The farce goes on.  It’s tempting to say that Pelosi and Schiff got what they deserved.  Both are dutiful servants of imperialism who have supported every US war of aggression since the invasion of Afghanistan and Iraq.  Their all-expense-paid tour of Brussels and Kabul was nothing more than an opportunity to review the troops and bask in American military glory.  Schiff, who looks like a hyperactive gerbil in the best of times, no doubt hoped it would shore up his warrior credentials in preparation for a presidential bid in 2024.

But cheering on their humiliation would be wrong, as Richard Nixon would say.  Trump not only flaunted his control of federal expenditures in cancelling the trip, but his control of the military.  He’s got the aircraft and the rest of the shiny hardware, and Pelosi doesn’t    If he does declare a state of emergency as the shutdown drags on longer and longer, the new authoritarianism it ushers in will clearly have a militaristic edge.

I once described the House in a fit of enthusiasm as a proto-parliament awaiting its Cromwellian moment when it shuts down the other branches and takes power on its own (The Frozen Republic, pp. 289-97).  It was a mistake based on simplistic reading of Anglo-American constitutional history.  In fact, the House is a fundamentally conservative body closer in spirit to an Islamic shura than to a modern democratic assembly.  Rather than making new law, its primary purpose is to remind the ruler of his obligation to old law in the form of the Constitution.  Whether or not Pelosi enjoys the backing of the democratic majority, the fact remains that she is not a democrat at all, but the creature of an increasingly counter-democratic system who can’t understand why it’s treating her so badly.

 

2 thoughts on “American jitters (with apologies to Edmund Wilson)

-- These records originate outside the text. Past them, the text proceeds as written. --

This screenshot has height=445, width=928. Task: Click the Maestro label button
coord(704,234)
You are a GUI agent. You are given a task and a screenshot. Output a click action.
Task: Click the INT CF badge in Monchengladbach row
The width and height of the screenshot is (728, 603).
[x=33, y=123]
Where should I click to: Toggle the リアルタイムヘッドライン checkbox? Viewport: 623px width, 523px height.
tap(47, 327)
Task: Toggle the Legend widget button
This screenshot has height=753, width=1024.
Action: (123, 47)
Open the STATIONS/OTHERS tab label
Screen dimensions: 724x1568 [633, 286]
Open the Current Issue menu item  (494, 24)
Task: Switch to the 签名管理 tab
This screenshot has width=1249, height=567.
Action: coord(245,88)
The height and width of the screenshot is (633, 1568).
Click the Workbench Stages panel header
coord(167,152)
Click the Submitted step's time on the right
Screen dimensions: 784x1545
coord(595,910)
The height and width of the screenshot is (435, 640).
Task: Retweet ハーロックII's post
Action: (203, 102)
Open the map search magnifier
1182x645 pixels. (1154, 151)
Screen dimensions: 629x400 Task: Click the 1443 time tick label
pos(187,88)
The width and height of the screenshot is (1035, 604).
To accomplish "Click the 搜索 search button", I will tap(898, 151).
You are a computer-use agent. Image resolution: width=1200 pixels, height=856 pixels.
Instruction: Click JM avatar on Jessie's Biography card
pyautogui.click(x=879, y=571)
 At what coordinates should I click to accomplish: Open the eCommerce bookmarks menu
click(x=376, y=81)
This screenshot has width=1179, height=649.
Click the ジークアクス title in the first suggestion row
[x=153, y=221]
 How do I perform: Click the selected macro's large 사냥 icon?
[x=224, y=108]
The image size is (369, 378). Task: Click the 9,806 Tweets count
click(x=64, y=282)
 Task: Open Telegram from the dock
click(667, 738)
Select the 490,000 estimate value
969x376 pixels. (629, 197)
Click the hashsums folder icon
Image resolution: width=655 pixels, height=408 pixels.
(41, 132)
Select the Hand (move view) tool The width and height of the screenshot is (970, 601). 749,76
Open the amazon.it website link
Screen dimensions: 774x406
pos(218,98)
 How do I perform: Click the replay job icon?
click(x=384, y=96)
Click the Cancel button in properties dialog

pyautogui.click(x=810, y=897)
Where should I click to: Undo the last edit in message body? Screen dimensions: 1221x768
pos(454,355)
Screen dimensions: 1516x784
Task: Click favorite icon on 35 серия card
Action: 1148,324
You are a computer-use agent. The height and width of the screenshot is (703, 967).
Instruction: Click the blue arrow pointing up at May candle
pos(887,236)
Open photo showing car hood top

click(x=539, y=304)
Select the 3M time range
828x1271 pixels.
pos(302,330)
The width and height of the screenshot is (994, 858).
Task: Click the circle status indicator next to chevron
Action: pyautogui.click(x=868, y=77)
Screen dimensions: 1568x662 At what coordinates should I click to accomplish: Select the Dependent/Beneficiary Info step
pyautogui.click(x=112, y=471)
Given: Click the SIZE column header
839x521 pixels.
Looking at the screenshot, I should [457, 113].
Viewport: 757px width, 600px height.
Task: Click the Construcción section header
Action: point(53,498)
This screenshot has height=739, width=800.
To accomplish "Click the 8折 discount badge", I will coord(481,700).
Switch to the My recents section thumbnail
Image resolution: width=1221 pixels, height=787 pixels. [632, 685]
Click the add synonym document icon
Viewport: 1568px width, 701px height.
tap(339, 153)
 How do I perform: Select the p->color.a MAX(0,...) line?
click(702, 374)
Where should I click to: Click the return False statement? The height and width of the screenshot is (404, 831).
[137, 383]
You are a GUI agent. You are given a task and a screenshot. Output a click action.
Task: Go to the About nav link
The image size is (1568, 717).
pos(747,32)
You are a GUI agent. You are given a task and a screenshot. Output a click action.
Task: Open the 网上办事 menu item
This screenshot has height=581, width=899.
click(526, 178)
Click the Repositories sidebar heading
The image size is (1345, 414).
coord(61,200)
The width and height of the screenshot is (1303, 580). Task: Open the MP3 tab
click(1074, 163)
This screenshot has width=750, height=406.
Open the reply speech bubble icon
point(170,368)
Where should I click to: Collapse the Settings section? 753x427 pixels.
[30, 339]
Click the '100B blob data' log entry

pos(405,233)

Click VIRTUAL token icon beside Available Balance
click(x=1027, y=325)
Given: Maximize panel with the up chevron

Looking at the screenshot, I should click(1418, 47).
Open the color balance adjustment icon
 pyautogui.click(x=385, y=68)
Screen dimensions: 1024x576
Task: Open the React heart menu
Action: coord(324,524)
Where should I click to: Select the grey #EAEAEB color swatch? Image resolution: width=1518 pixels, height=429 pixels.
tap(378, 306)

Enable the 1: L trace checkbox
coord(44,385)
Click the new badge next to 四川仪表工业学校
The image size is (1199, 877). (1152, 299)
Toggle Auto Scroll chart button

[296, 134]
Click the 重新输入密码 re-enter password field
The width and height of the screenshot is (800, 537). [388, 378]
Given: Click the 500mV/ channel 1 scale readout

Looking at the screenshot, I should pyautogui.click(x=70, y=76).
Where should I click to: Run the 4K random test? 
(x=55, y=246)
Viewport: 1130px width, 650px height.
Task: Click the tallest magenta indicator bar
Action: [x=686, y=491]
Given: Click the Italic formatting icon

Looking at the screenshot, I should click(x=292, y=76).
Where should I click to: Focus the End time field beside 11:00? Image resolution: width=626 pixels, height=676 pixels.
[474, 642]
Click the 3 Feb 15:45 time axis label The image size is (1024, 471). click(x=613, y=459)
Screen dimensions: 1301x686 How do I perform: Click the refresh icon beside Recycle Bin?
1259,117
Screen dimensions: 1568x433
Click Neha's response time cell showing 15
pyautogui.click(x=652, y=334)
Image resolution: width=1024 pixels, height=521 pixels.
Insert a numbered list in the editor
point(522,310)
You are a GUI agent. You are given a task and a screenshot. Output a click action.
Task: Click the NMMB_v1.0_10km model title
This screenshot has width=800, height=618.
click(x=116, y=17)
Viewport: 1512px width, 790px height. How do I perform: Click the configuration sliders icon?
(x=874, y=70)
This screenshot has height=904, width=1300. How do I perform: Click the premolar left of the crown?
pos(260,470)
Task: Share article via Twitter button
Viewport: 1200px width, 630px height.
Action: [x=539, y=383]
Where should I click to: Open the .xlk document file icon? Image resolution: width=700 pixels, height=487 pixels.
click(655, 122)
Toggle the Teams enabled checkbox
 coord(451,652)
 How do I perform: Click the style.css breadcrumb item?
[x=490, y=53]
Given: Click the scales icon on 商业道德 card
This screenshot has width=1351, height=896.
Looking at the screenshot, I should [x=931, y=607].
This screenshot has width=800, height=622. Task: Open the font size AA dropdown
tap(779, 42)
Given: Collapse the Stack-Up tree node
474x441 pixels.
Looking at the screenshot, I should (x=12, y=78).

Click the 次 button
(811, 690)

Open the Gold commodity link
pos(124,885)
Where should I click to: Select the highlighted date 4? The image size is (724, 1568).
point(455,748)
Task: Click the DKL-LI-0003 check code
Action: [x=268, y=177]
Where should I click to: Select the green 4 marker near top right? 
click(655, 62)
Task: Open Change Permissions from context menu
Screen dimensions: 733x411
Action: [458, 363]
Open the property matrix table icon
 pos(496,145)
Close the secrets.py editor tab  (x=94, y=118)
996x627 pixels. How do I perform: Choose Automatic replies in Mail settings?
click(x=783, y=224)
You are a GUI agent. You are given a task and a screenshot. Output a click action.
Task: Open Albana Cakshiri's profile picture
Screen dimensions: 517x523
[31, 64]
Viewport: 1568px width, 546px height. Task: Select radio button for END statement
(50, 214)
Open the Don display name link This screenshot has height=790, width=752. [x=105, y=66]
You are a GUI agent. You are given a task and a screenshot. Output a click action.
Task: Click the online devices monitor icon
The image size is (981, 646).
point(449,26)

  1. Adam Schitt – funny! I just loaned my copy of the Frozen Republic to a friend. Yes, you were wrong about the House becoming a proto-parliament but there’s still a lot good stuff in there. Seems to me that in the wake of 2016, more people (predominantly Democrats) are beginning to question the Electoral College and the gross imbalance of representation in the Senate. Of course, that immediately leads one to the question of how to address this without radical action superseding the existing system. But, if I’m not mistaken, that’s how we got our 1787 Constitution in the first place!